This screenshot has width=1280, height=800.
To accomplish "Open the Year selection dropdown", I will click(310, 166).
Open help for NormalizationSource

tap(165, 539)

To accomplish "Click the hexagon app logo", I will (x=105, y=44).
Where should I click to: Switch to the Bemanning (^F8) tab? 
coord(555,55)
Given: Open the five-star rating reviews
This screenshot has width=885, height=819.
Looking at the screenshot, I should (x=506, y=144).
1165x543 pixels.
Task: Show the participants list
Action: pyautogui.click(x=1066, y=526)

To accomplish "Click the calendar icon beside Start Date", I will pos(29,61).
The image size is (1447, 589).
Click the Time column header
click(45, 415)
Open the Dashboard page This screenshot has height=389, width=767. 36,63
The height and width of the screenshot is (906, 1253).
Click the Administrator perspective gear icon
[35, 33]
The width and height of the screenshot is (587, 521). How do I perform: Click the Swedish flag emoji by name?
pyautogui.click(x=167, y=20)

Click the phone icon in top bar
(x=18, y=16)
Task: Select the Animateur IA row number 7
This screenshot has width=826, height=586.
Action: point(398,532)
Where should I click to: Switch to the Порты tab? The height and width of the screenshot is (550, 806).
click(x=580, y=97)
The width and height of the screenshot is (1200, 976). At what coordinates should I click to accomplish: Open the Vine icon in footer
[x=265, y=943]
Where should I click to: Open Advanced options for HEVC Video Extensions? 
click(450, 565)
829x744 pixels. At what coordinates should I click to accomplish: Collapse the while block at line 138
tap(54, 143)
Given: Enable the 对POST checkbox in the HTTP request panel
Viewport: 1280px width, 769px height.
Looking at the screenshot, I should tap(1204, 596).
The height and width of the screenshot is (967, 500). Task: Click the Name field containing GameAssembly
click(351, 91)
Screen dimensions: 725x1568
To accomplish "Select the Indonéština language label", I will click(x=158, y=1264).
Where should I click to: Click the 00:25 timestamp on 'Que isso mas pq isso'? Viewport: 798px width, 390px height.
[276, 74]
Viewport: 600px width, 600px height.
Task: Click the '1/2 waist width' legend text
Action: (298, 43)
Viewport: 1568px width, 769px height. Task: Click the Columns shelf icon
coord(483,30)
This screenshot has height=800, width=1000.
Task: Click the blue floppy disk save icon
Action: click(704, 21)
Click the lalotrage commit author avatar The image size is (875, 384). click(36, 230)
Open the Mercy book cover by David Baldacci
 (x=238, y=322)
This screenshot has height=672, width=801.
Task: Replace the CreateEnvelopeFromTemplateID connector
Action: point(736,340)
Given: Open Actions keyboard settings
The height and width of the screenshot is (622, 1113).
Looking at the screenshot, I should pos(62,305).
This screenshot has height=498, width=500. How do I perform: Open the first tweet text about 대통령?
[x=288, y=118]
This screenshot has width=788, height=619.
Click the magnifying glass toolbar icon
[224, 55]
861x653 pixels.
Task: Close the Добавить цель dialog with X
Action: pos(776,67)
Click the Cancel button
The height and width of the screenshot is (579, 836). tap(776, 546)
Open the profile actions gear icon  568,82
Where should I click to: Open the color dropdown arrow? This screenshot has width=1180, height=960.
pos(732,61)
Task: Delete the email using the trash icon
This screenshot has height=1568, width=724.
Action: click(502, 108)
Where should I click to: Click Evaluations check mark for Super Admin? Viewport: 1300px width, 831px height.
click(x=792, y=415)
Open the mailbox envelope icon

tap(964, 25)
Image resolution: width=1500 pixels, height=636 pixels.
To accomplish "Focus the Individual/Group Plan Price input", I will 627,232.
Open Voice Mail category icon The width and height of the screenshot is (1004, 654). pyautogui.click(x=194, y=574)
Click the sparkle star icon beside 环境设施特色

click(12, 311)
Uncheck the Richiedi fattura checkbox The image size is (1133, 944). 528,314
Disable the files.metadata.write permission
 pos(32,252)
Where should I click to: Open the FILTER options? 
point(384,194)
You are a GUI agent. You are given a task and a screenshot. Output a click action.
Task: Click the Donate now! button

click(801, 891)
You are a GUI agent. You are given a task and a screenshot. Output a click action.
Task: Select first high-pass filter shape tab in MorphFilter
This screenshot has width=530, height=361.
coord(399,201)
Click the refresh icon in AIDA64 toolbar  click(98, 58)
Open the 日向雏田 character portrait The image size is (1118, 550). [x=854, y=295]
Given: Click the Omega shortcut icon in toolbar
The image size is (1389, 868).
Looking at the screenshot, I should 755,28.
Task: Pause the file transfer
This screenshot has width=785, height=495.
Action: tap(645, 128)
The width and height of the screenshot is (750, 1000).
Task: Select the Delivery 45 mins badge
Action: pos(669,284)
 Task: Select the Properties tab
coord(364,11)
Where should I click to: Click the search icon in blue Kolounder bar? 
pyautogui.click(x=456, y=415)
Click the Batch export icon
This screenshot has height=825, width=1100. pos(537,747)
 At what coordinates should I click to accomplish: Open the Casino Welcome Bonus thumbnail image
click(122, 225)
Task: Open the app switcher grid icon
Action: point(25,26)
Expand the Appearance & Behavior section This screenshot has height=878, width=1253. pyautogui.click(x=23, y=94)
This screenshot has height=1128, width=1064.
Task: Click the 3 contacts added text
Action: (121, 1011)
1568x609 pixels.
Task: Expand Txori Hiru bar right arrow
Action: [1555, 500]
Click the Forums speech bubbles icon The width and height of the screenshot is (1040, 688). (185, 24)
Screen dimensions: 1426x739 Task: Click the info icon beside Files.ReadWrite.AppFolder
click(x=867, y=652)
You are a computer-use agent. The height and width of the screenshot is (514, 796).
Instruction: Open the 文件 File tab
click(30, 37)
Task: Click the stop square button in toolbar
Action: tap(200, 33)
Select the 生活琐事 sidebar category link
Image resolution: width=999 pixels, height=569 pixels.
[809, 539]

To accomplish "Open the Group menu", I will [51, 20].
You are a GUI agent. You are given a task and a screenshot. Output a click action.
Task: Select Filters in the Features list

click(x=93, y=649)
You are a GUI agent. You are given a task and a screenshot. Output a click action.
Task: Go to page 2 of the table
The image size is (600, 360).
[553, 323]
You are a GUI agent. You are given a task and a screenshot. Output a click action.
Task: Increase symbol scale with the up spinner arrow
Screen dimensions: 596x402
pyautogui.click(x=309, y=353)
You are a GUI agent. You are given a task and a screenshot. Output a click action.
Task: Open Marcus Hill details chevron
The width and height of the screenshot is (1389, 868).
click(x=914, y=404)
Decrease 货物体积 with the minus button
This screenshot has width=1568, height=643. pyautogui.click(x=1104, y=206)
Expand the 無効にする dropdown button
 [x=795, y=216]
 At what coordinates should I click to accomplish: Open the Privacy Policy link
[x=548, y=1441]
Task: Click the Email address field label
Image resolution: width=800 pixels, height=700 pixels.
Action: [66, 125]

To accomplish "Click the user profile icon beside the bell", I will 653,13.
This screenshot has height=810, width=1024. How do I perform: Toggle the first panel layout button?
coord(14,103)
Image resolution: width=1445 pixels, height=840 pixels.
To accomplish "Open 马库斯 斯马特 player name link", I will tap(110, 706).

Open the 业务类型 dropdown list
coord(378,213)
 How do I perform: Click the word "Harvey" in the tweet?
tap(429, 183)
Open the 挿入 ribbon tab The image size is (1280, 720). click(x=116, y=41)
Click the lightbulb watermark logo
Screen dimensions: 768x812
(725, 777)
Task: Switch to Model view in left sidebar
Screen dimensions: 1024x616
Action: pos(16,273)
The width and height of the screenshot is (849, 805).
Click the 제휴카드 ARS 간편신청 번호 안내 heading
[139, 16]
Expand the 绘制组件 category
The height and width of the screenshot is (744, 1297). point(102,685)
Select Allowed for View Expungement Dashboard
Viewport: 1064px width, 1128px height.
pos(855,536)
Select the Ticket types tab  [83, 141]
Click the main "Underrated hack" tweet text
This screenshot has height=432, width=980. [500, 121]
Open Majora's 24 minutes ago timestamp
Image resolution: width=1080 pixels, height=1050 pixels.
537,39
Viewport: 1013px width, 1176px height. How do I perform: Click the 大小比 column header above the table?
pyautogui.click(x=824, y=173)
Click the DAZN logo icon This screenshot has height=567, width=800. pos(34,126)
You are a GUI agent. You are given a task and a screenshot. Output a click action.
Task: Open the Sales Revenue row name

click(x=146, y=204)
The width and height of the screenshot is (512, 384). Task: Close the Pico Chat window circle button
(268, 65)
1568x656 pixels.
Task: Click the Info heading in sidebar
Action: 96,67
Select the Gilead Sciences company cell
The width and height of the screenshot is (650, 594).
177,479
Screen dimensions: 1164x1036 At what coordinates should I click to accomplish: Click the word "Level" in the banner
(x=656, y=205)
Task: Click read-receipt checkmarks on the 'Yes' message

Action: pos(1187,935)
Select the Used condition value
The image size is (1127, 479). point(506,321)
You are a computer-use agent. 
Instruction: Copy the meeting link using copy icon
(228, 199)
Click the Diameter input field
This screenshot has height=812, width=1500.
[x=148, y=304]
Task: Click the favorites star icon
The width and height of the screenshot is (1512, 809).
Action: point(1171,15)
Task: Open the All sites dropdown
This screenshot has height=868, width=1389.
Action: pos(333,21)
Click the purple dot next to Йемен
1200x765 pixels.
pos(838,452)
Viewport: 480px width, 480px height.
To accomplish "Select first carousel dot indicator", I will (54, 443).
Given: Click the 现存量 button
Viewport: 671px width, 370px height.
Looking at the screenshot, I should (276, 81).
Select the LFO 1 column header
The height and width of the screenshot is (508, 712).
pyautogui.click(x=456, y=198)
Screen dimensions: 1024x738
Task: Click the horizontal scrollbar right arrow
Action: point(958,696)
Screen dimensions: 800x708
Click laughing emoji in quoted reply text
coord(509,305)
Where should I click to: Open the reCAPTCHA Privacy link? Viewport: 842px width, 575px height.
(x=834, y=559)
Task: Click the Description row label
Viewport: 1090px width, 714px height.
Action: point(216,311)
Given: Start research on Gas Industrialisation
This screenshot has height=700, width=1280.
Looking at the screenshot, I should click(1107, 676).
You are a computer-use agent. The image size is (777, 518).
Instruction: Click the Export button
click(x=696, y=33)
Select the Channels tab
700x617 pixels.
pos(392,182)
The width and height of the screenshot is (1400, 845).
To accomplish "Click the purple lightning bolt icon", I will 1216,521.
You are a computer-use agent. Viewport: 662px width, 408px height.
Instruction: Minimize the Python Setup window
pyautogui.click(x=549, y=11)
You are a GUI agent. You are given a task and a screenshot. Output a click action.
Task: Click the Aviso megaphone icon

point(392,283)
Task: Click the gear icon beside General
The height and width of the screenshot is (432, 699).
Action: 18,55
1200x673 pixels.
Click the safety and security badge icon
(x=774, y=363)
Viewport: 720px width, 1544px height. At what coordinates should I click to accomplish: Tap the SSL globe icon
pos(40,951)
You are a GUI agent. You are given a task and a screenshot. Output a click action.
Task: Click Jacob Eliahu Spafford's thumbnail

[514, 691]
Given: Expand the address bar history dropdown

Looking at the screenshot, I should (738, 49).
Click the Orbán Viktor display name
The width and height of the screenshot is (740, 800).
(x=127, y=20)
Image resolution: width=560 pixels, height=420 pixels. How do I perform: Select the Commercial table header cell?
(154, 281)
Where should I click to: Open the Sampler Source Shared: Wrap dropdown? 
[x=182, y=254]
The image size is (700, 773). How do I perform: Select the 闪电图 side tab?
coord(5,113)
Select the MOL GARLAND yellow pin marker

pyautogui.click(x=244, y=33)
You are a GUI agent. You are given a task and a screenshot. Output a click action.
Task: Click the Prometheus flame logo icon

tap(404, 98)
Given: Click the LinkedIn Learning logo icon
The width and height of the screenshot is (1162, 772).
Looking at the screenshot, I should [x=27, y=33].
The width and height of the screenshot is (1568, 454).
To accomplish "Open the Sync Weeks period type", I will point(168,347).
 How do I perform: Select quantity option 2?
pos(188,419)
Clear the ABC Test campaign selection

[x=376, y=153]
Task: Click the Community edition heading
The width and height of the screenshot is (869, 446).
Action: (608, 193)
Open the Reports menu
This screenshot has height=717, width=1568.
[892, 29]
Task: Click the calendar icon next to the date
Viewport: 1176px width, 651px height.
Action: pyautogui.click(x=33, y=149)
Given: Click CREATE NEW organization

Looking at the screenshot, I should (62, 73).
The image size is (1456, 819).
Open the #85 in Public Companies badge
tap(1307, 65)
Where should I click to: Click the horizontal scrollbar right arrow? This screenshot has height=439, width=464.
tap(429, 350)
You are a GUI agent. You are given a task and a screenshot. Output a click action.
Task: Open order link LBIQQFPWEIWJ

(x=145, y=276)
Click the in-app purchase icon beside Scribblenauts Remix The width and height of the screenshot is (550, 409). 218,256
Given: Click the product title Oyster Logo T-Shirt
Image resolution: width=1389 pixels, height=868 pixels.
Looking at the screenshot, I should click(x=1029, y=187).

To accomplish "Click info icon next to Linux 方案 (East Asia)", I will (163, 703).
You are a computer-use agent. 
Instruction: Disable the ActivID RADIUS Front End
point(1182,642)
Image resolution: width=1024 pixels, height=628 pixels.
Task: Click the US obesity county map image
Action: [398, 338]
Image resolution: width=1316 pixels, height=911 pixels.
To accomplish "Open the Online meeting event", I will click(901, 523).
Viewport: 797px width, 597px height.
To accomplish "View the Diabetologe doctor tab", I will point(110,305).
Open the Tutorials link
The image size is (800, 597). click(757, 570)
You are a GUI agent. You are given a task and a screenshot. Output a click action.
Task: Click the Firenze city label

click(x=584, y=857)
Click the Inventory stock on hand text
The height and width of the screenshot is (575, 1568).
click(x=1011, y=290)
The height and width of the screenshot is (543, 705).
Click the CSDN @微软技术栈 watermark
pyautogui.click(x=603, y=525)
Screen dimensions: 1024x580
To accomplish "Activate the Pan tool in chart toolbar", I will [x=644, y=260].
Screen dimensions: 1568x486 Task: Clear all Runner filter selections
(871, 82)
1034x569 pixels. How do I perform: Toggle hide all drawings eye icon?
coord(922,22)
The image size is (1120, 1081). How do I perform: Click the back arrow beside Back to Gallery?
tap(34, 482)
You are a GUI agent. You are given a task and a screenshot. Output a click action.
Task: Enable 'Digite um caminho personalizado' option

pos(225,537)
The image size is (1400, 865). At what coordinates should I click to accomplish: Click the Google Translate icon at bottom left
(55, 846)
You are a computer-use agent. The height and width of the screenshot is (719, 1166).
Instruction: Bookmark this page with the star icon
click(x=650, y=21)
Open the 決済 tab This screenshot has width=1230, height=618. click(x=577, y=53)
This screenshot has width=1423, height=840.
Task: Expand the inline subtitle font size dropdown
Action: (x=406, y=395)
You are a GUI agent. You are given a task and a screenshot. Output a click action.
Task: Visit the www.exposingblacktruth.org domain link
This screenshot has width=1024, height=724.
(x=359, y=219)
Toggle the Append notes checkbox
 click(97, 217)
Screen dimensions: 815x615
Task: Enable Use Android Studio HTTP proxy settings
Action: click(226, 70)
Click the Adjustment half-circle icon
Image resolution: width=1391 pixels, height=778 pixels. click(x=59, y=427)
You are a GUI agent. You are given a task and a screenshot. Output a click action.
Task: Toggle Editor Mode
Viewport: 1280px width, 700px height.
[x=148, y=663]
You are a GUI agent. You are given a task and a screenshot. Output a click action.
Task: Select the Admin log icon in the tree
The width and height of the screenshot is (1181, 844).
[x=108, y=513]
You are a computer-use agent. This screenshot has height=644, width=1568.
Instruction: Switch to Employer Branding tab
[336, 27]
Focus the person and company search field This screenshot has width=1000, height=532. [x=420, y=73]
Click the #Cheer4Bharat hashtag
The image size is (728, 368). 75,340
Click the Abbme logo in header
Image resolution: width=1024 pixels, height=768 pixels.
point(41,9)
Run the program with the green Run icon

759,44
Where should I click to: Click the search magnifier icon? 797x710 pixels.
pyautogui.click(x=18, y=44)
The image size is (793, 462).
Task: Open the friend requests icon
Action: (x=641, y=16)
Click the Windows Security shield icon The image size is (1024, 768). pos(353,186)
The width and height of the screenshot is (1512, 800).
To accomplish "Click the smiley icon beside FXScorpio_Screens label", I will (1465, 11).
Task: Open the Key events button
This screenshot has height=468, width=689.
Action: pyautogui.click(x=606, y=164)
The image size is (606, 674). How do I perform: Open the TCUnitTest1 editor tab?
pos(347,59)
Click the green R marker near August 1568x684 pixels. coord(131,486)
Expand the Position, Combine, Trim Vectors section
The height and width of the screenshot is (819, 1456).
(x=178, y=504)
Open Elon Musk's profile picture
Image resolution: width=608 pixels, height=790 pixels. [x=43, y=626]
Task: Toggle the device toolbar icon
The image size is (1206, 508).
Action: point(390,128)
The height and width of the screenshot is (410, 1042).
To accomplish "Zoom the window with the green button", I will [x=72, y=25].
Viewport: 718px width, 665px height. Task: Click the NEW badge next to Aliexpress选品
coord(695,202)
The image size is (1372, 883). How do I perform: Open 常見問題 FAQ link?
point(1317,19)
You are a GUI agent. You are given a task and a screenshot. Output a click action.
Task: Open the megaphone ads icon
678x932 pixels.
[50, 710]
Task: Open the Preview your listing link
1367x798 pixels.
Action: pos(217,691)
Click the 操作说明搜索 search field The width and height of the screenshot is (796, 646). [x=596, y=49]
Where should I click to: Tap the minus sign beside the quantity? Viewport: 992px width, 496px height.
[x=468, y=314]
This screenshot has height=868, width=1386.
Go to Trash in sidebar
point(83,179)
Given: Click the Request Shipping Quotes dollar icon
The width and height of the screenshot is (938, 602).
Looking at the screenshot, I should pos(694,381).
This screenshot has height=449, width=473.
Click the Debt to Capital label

==============================

** ACTION ITEM **
Within the listing above, extract exactly the lines from the line with "You are a computer-use agent. This" to the line with "Focus the person", the two named lines included, and no others.

** ANSWER TO THE EXERCISE **
You are a computer-use agent. This screenshot has height=644, width=1568.
Instruction: Switch to Employer Branding tab
[336, 27]
Focus the person and company search field This screenshot has width=1000, height=532. [x=420, y=73]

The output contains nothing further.